4. Warranty Disclaimer. The parties acknowledge that the Services are provided “AS IS” and may not be functional on any machine or in any environment. COMPANY DISCLAIMS ALL WARRANTIES RELATING TO THE SERVICES, EXPRESS OR IMPLIED, INCLUDING, BUT NOT LIMITED TO, ANY WARRANTIES AGAINST INFRINGEMENT OF THIRD PARTY RIGHTS, MERCHANTABILITY AND FITNESS FOR A PARTICULAR PURPOSE.
5. Limitation of Liability. COMPANY SHALL NOT BE RESPONSIBLE OR LIABLE WITH RESPECT TO ANY SUBJECT MATTER OF THIS AGREEMENT OR TERMS AND CONDITIONS RELATED THERETO UNDER ANY CONTRACT, NEGLIGENCE, STRICT LIABILITY OR OTHER THEORY (A) FOR LOSS OR INACCURACY OR CORRUPTION OF DATA OR (B) FOR COST OF PROCUREMENT OF SUBSTITUTE GOODS, SERVICES OR TECHNOLOGY, OR (C) FOR ANY INDIRECT, INCIDENTAL OR CONSEQUENTIAL DAMAGES INCLUDING, BUT NOT LIMITED TO LOSS OF REVENUES AND LOSS OF PROFITS, OR FOR ANY AMOUNT IN THE AGGREGATE IN EXCESS OF THE FEES PAID TO COMPANY UNDER THIS AGREEMENT, OR (D) FOR ANY MATTER BEYOND ITS REASONABLE CONTROL.

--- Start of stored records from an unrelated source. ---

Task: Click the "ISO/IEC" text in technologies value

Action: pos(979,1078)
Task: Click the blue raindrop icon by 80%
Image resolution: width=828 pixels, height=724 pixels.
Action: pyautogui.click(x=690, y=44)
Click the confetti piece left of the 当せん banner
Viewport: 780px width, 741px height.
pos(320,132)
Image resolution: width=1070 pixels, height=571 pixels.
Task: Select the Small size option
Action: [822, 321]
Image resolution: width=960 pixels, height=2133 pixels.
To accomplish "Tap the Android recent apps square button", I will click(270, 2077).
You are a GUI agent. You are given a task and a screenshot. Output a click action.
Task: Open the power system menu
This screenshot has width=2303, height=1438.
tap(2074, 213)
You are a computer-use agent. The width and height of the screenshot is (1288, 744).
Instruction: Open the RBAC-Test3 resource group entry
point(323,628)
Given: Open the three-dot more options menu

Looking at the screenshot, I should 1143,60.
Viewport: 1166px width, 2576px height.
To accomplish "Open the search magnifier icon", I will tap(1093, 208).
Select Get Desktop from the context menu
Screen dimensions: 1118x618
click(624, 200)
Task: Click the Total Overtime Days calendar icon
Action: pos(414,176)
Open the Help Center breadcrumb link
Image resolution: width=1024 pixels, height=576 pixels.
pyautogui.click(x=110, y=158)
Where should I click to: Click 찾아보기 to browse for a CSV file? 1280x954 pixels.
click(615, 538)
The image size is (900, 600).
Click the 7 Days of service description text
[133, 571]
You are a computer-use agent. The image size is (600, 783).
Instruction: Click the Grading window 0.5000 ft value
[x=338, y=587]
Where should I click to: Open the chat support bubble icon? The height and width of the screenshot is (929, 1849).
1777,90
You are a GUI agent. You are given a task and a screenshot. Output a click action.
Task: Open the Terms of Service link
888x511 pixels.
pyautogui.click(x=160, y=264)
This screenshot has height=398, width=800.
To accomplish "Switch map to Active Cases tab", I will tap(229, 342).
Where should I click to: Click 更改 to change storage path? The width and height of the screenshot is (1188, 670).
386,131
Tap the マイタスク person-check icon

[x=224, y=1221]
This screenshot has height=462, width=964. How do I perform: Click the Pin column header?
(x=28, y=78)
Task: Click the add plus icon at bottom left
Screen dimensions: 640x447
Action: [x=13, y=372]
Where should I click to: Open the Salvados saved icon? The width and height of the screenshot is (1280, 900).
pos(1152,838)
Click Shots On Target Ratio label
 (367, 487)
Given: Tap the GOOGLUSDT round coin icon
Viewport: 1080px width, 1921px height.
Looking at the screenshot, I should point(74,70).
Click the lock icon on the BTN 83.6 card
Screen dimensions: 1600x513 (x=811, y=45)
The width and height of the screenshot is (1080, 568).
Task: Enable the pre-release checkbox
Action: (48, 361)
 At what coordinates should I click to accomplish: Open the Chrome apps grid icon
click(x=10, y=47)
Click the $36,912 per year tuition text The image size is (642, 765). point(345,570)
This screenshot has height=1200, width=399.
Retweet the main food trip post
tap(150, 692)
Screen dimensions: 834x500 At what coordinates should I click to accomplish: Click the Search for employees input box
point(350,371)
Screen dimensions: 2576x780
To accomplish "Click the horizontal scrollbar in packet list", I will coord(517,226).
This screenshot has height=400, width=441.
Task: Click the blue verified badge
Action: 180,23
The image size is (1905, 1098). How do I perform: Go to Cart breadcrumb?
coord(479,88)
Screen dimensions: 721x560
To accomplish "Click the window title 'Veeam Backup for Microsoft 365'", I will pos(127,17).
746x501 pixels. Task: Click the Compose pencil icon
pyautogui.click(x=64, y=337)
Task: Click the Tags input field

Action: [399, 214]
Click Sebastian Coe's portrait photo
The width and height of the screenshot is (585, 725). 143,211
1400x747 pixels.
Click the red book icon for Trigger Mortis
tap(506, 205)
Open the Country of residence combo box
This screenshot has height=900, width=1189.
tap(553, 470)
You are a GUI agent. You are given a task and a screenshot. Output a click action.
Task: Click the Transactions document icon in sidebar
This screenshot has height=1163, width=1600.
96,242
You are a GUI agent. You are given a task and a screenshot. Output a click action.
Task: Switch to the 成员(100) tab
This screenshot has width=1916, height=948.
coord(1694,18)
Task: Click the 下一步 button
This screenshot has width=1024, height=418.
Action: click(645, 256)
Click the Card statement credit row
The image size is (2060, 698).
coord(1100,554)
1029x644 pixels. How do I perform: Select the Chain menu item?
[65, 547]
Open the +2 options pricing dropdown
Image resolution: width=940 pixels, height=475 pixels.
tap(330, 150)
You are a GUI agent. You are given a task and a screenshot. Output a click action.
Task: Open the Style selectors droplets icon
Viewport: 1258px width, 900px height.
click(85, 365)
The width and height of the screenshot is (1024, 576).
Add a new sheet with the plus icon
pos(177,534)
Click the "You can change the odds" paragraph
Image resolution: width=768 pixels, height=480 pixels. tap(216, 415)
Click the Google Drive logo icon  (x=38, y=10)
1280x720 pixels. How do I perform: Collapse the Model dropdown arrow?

6. Nonassignability. Neither the rights nor the obligations arising under this Agreement are assignable or transferable by Evaluator, and any such attempted assignment or transfer shall be void and without effect.
7. Controlling Law, Attorneys’ Fee and Severability. This Agreement shall be governed by and construed in accordance with the laws of the State of Washington. In any action to enforce this Agreement the prevailing party will be entitled to costs and attorneys’ fees. In the event that any of the provisions of this Agreement shall be held by a court or other tribunal of competent jurisdiction to be unenforceable, such provisions shall be limited or eliminated to the minimum extent necessary so that this Agreement shall otherwise remain in full force and effect and enforceable.
8. Entire Agreement. This Agreement constitutes the entire agreement between the parties hereto pertaining to the subject matter hereof, and any and all written or oral agreements heretofore existing between the parties hereto are expressly canceled. Any modifications of this Agreement must be in writing and signed by both parties hereto.
9. Equitable Relief. Evaluator acknowledges and agrees that due to the unique nature of Company’s Proprietary Information, there can be no adequate remedy at law for any breach of its obligations hereunder, that any such breach may allow Evaluator or third parties to unfairly compete with Company resulting in irreparable harm to Company, and therefore, that upon any such breach or threat thereof, Company shall be entitled to injunctions and other appropriate equitable relief in addition to whatever remedies it may have at law.
10. Termination. This Agreement may be terminated by either party for any reason or no reason upon ten (10) days’ written notice to the other party at the address listed above, or immediately by Company upon notice of any breach by Evaluator of the provisions of this Agreement, and in any case will terminate one hundred eighty (180) days after the Effective Date. Upon termination, the rights and licenses granted to Evaluator hereunder shall terminate and Evaluator shall immediately return anything Evaluator has obtained in connection with Services, together with any and all documents, notes and other materials respecting the Services to Company, including, without limitation, all Proprietary Information and all copies and extracts of the foregoing, but the terms of this Agreement will otherwise remain in effect.